Życie to wieczna szkoła, więc póki co, nawet na emeryturze człowiek ma swoje lekcje. Praca domowa tez jest zawsze jakas do odrobienia i od nas zależy w jakim stopniu ją i kiedy sie do niej zbierzemy i czy w ogole. Mając we krwi folgowanie sobie od czasu do czasu, postanowilam wrocic do przeszlosci( jak na babcie przystalo) i zaszalec z praca domowa .
Nie o sprzataniu czy gotowaniu myślę, ale o nierozwiazanych przeze mnie do tej pory zadaniach, które postawiłam przed sobą w komentarzu u Kolokazji ( w temacie zdrowego odżywiania-www.przerwanabloga.blogsot.com).

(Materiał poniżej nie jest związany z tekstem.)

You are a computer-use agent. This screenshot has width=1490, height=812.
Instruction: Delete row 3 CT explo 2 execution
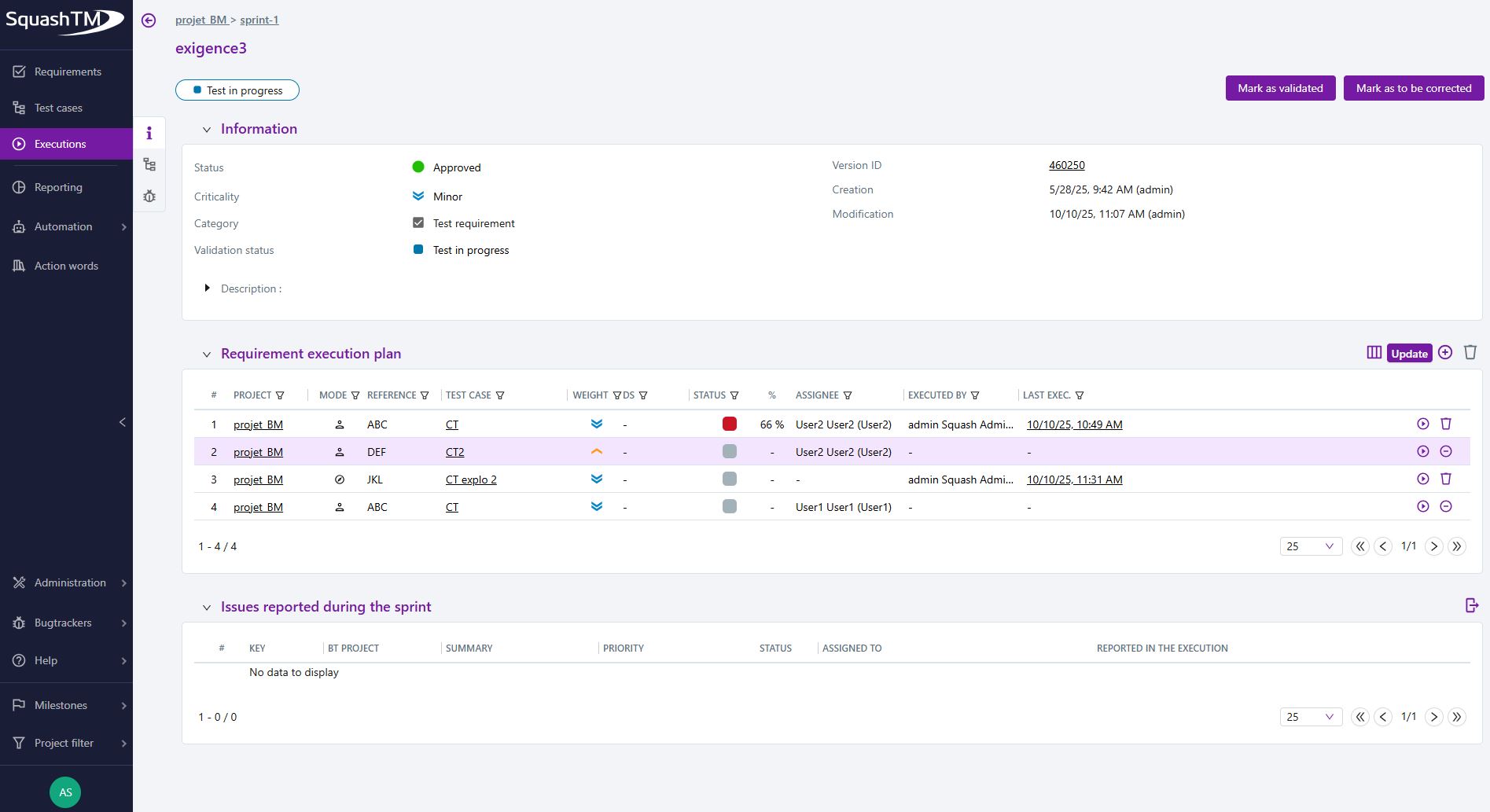coord(1445,479)
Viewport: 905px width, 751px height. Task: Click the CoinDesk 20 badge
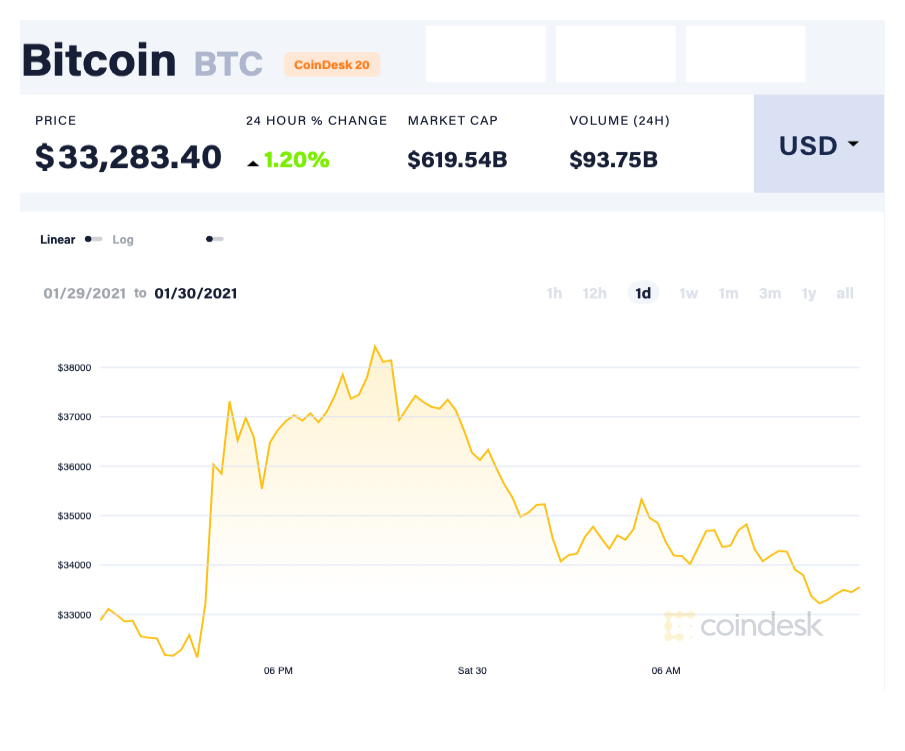[332, 64]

Praca domowa, która wreszcie ujrzała światło dzienne bloga brzmi tak:
Zadanie1
Wypisz znane ci metody szerzenia/rozwiązywania konfliktów miedzyludzkich.
Odp.1.
Do poszukiwanych metod należą:
1. metody bezposrednie - tzw ,,sporty kontaktowe,,:
a..,,stacjonarne,, czyli lingwistyczno-plastyczne- od podlizywania sie - po pyskowanie, tzw. przepychanki ustne o zróżnicowanym podłożu , natężeniu i czestotliwosci oraz napięciu
b,, ruchowe,, typu np.ustawki sportowe i niesportowe
c. mieszane metody walki z konfliktem zwane MMWzK
2. metody zdalne- pośrednie:
a. stacjonarne
- lingwistyczno-obrazkowe- jak wyżej- z wykorzystaniem środków /narzedzi dzialajacych na odległość, w tym mediów , telefonow, komputerow, blogow, poczty
-ruchowe: zamówienia dokonywane zdalnie i (nie)zrealizowane przez kuriera/automaty/parkometry itp. maszynerię
Zad.2
Jakie znasz rodzaje konfliktów/ dyskusji miedzyludzkich?
Odp.2
Podział konfliktow/dyskusji:
1. ze wzgledu na (bez)sens:
a. celowe i bezcelowe
b.dedykowane i trafiające w próżnię
c. tematyczne i odbiegajace od tematu
Nie podejmuje sie oceny wlasnej pracy, ani tego że ja sobie zadalam. Za to znamienne jest to, że konflikt/rozmowa jest jak trzecia osoba tj.,,duch (nie)święty,, a pozostale dwie strony są całkiem namacalne fizycznie. Tak jak widzialne /namacalne/ odczuwalne są skutki.